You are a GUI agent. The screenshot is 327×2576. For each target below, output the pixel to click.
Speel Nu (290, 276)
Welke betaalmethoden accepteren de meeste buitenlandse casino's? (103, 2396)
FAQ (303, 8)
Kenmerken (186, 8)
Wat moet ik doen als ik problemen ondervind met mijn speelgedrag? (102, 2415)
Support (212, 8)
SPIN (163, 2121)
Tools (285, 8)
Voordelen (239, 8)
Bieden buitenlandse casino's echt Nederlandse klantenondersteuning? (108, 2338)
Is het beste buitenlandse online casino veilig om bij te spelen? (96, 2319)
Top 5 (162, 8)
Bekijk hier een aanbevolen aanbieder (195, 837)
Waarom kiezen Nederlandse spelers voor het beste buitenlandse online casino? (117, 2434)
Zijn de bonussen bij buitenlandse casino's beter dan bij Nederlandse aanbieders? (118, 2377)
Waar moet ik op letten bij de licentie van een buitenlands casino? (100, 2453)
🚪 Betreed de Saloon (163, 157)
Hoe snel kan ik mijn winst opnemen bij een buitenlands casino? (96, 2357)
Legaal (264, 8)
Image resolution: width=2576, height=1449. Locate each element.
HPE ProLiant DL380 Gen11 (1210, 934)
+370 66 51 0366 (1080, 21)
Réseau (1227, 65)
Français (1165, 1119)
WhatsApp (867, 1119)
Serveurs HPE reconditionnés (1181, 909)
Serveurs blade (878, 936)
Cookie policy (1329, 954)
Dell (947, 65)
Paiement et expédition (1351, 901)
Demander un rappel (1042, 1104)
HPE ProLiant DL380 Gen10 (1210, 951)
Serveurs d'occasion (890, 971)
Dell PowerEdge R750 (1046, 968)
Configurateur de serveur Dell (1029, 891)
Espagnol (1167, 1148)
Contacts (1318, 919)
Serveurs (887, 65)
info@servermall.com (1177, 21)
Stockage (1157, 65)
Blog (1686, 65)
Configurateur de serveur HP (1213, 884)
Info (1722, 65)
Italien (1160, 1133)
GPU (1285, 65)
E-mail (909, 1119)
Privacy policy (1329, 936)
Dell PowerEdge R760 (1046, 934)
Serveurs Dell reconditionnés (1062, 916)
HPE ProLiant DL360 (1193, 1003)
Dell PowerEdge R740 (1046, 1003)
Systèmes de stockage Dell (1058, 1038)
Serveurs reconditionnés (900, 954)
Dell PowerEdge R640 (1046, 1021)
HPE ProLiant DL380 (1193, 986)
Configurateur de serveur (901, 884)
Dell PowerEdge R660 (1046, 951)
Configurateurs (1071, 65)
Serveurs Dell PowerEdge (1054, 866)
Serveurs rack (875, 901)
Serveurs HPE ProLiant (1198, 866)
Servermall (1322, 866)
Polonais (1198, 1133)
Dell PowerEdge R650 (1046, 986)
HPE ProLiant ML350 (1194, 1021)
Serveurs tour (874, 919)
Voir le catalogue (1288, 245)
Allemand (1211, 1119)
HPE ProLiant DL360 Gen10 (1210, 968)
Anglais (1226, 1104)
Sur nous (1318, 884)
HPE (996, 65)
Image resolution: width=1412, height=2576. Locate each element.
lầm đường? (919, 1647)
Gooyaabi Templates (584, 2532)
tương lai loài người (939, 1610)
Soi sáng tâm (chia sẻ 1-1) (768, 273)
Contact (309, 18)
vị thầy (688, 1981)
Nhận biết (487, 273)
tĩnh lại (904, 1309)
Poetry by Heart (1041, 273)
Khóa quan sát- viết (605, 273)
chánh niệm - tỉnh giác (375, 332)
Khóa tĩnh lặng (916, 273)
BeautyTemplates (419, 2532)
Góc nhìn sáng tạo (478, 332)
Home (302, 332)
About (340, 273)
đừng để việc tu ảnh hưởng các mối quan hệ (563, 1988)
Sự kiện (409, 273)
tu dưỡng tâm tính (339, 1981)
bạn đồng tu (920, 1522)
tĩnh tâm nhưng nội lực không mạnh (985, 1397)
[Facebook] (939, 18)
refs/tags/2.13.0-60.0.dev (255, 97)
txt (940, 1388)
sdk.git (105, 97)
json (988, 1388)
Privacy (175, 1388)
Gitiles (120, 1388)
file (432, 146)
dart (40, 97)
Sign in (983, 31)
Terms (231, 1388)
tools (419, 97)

========================================

- [Your assignment]
Scan the entries above. Copy each line that has the string "PowerEdge".

- [Exercise result]
Dell PowerEdge R750 (1046, 968)
Dell PowerEdge R760 (1046, 934)
Dell PowerEdge R740 (1046, 1003)
Dell PowerEdge R640 (1046, 1021)
Dell PowerEdge R660 (1046, 951)
Serveurs Dell PowerEdge (1054, 866)
Dell PowerEdge R650 (1046, 986)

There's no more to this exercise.